* _TASK DIRECTIONS_:
Could you write out, word for word, the lines of the material below, from the line holding "GeneratePress (59, 447)" through the last line, both ends included?

* _DATASET EXCERPTS_:
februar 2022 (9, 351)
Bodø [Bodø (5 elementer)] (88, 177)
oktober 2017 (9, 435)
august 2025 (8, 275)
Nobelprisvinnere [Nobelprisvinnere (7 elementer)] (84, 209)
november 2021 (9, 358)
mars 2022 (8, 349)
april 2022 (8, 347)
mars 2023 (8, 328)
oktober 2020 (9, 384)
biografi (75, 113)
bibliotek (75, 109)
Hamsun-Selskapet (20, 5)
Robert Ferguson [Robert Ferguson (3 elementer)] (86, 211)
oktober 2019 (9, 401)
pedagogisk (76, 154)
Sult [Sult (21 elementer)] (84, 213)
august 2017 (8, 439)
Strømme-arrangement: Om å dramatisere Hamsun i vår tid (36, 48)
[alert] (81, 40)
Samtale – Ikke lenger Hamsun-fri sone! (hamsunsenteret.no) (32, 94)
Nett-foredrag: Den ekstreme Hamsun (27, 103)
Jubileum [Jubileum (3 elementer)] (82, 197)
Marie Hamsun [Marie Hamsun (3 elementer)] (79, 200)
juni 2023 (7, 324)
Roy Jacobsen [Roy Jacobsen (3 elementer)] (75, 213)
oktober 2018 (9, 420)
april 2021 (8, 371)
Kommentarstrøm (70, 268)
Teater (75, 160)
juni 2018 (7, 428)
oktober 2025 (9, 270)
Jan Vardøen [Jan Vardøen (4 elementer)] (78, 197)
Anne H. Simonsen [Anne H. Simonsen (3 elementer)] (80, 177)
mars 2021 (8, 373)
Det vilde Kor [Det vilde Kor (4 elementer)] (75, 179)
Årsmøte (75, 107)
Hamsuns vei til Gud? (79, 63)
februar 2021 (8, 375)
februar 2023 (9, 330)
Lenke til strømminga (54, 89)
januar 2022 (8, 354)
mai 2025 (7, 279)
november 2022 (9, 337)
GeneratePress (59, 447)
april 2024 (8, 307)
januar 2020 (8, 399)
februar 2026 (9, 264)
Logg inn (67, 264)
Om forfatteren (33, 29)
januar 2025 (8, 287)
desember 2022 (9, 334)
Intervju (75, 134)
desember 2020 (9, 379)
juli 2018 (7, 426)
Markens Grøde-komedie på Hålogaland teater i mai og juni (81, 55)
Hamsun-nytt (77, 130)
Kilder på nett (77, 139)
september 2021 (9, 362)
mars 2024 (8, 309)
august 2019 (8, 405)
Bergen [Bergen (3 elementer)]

* _THE OUTPUT_:
GeneratePress (59, 447)
april 2024 (8, 307)
januar 2020 (8, 399)
februar 2026 (9, 264)
Logg inn (67, 264)
Om forfatteren (33, 29)
januar 2025 (8, 287)
desember 2022 (9, 334)
Intervju (75, 134)
desember 2020 (9, 379)
juli 2018 (7, 426)
Markens Grøde-komedie på Hålogaland teater i mai og juni (81, 55)
Hamsun-nytt (77, 130)
Kilder på nett (77, 139)
september 2021 (9, 362)
mars 2024 (8, 309)
august 2019 (8, 405)
Bergen [Bergen (3 elementer)]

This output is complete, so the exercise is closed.